[Data supplied]:
________________________________________

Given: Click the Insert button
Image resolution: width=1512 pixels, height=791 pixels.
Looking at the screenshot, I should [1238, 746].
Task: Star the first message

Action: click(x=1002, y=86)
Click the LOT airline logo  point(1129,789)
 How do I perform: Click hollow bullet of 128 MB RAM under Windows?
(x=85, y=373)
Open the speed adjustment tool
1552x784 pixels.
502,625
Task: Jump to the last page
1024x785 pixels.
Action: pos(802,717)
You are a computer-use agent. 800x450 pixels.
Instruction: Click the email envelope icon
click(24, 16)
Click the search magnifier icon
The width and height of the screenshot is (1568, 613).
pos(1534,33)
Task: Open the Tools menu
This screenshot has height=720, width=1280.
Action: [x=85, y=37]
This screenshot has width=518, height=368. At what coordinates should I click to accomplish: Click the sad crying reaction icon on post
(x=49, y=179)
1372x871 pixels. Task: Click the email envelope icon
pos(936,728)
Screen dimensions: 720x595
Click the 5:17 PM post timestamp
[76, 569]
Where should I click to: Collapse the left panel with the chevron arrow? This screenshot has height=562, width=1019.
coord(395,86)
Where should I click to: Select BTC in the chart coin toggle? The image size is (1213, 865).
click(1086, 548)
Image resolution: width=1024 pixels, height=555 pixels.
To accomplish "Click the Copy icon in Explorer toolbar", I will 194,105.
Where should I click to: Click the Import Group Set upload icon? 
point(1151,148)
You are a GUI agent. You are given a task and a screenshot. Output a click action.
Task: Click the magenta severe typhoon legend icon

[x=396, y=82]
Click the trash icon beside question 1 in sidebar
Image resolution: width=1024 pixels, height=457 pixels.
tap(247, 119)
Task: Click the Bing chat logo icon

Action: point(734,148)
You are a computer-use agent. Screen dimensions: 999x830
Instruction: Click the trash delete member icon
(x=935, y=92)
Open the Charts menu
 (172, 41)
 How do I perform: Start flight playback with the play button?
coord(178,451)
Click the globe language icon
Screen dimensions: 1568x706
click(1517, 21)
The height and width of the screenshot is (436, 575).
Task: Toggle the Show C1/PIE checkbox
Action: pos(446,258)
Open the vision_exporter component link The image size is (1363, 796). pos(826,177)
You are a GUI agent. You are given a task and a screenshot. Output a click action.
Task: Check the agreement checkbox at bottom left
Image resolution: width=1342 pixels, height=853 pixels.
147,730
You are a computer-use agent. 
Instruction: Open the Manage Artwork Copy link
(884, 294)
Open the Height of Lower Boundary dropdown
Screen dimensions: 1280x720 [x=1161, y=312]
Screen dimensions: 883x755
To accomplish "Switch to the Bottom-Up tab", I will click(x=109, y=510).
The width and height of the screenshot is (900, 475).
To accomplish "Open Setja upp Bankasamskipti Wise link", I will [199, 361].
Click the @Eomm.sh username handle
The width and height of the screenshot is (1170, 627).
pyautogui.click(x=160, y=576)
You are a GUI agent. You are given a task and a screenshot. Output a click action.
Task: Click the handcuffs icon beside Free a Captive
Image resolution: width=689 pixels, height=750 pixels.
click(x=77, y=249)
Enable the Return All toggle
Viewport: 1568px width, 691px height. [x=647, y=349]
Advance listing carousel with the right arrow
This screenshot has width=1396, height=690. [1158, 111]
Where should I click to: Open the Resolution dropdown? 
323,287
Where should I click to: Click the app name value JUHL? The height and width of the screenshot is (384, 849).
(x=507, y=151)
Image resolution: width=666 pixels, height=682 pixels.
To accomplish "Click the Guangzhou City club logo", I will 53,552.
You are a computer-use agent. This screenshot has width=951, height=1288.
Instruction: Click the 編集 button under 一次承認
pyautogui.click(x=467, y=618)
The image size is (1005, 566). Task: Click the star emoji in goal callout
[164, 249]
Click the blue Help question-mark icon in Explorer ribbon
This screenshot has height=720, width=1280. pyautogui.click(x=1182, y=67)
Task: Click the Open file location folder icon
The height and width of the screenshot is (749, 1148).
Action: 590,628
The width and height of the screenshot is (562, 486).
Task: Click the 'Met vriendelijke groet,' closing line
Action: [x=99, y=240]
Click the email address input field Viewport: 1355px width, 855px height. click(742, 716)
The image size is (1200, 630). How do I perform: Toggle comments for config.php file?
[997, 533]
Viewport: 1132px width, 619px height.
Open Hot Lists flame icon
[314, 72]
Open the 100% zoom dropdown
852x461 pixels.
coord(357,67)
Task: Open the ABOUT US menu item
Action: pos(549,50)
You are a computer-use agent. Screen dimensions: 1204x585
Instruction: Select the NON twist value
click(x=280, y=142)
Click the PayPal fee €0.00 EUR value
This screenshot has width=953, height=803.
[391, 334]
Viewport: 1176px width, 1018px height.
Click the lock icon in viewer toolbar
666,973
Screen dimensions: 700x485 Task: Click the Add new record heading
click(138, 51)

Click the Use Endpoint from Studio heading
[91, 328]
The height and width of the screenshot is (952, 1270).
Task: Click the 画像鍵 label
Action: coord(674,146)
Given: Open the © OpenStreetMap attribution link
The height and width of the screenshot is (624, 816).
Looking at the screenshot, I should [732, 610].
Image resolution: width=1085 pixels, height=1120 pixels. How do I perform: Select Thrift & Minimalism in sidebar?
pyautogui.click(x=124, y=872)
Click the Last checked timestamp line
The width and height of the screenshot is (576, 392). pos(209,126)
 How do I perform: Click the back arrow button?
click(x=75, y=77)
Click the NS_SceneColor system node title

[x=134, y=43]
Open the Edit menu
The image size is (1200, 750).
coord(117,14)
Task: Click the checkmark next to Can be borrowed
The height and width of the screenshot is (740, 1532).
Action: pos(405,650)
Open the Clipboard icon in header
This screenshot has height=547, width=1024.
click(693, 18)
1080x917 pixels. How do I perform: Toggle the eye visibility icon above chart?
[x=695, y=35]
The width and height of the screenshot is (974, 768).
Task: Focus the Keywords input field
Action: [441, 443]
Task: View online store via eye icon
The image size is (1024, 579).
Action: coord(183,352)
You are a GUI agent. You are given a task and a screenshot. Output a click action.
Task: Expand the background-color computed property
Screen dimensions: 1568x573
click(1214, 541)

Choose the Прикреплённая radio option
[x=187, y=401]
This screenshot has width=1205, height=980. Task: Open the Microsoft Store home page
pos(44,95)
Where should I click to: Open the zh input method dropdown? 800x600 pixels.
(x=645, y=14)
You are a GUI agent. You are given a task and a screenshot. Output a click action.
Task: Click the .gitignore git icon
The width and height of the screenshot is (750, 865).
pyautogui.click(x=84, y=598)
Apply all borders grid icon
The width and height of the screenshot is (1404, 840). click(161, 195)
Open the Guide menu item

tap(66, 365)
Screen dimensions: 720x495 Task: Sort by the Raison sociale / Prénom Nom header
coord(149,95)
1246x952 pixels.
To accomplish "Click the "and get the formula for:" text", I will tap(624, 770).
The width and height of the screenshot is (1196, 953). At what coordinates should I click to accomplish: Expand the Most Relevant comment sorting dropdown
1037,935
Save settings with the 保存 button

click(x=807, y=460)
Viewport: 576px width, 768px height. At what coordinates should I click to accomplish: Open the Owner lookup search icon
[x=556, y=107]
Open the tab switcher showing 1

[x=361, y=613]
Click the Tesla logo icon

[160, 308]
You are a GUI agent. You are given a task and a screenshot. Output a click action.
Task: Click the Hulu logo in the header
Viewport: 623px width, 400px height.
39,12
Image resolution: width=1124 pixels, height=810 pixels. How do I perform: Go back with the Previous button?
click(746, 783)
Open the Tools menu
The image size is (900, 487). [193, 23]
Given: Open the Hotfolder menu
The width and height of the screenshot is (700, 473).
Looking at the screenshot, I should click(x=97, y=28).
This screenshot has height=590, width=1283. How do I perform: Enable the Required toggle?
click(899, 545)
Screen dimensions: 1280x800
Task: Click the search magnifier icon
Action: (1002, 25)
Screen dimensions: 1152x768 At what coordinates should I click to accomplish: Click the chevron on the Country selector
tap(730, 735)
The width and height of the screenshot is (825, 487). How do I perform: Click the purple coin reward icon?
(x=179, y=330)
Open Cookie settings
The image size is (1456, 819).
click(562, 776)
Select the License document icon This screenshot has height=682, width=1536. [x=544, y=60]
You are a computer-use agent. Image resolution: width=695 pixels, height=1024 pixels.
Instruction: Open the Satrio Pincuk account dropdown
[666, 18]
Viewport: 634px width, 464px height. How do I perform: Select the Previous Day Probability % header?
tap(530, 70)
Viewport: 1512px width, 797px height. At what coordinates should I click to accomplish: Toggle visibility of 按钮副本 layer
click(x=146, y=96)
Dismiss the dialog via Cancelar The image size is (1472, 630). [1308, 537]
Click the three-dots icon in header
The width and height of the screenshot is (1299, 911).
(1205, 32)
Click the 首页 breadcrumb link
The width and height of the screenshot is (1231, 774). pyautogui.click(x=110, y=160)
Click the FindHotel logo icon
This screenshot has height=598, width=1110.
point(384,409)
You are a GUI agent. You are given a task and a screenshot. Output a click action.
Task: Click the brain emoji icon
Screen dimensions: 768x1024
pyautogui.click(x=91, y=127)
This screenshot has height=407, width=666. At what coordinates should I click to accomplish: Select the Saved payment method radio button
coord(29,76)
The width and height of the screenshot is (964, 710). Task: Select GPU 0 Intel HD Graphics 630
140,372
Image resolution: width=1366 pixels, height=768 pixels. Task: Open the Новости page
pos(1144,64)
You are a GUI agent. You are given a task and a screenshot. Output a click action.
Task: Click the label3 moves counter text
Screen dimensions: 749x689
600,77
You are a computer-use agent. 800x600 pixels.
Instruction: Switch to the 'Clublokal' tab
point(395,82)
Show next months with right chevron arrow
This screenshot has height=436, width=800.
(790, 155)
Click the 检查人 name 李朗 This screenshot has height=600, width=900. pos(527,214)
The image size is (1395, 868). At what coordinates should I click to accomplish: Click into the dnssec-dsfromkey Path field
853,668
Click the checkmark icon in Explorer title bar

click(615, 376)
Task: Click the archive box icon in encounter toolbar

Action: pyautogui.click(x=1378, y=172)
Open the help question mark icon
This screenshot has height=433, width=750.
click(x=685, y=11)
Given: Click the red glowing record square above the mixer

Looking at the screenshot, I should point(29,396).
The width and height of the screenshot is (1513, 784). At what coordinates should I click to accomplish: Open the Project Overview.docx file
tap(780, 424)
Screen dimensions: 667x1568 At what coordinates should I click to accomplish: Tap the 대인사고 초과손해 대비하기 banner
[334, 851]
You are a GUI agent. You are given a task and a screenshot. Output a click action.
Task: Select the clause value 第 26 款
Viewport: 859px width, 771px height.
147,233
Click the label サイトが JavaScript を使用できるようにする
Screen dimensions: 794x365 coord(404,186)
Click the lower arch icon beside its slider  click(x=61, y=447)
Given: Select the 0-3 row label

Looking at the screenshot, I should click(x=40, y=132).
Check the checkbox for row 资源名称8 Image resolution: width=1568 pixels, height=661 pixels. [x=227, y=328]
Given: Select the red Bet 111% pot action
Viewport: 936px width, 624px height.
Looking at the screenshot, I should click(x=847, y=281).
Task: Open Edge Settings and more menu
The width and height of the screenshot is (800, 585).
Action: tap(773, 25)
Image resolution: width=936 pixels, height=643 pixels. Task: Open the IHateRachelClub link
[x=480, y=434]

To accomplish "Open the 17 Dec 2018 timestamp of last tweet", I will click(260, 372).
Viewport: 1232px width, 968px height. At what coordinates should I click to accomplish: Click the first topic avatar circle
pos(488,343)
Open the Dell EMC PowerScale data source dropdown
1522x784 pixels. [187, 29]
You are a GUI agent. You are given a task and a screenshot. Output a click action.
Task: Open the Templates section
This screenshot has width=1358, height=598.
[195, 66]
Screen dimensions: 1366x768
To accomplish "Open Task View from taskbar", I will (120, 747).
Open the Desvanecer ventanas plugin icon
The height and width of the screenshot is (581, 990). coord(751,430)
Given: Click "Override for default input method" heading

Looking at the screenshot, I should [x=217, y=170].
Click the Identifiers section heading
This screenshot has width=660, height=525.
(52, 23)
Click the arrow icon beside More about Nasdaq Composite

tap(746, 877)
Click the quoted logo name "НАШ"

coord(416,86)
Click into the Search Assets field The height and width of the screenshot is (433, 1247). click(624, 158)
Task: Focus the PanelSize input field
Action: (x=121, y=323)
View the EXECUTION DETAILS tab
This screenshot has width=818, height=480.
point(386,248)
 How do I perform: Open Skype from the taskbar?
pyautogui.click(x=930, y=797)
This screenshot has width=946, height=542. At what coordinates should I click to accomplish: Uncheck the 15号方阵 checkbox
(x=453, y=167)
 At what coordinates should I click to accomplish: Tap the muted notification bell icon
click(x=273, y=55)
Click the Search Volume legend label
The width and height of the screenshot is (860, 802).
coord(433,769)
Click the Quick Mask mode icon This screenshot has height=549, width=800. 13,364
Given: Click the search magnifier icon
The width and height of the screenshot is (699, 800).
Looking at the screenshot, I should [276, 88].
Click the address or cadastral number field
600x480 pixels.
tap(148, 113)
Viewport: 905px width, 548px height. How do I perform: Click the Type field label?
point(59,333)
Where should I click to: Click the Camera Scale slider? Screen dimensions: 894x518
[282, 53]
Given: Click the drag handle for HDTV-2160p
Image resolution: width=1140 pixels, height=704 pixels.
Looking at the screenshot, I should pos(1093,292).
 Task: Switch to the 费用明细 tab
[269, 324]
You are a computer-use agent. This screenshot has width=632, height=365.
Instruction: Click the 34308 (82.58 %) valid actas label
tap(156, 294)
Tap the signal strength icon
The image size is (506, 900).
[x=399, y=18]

________________________________________

[What you need to do]:
If a line above includes the string "text", pick it out.

[Answer for this exercise]:
To accomplish "Click the "and get the formula for:" text", I will tap(624, 770).
Task: Click the label3 moves counter text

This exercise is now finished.